[Mr. Fortescue by William Westall]@TWC D-Link book
Mr. Fortescue

CHAPTER XXXVI
3/26

I proposed iron bars, to which he objected that iron bars would make his room look like a prison.

And then I had a happy thought.
"Let us fix a strong brass rod right across the window-frame," I said, "in such a way that nobody can get in without laying hold of it, and by connecting it with a strong dynamo-battery inside, make sure that the man who does lay hold of it will not be able to let go." The idea pleased Mr.Fortescue, and he told me to carry it out, which I did promptly and effectively, taking care to make the battery so powerful that, if Mr.Griscelli should try to effect an entrance by the window, he would be disagreeably surprised.

The circuit was, of course, broken by dividing the rod in two parts and interposing a non-conductor between them.
To prevent any of the maids being "shocked," I told Ramon (who acted as his master's body servant) to connect the battery every night and disconnect it every morning.
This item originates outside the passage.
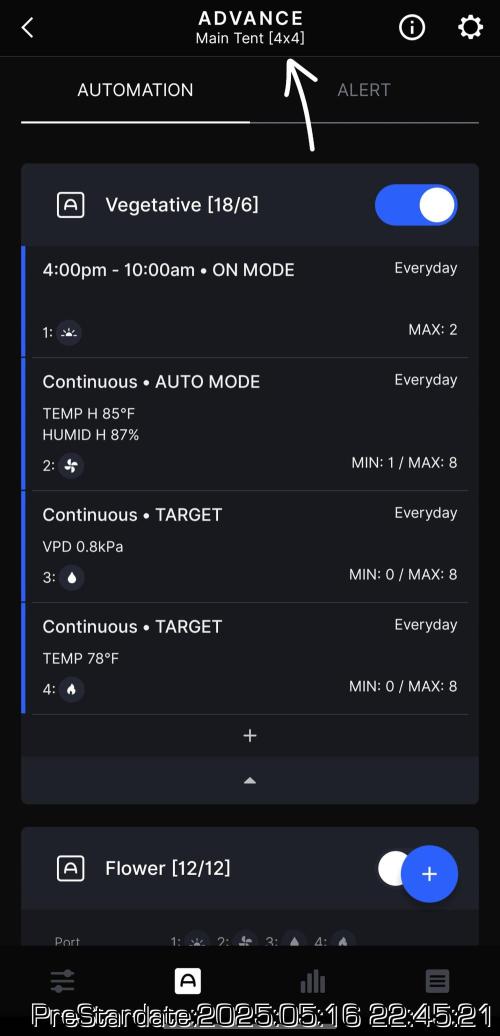Open the history list icon in bottom bar
The image size is (500, 1036).
[x=437, y=981]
From time to time, moreover, I overhauled the apparatus to see that it was in good working order, and kept up its strength by occasionally recharging the cells.
Once, when I was doing this, Mr.Fortescue said, laughingly: "I don't think it is any use, Bacon; Griscelli won't come in that way.

If, as some people say, it is the unexpected that happens, it is the expected that does not happen." But in this instance both happened--the expected and the unexpected.
As I mentioned at the outset of my story, the habits of the Kingscote household were of an exemplary regularity.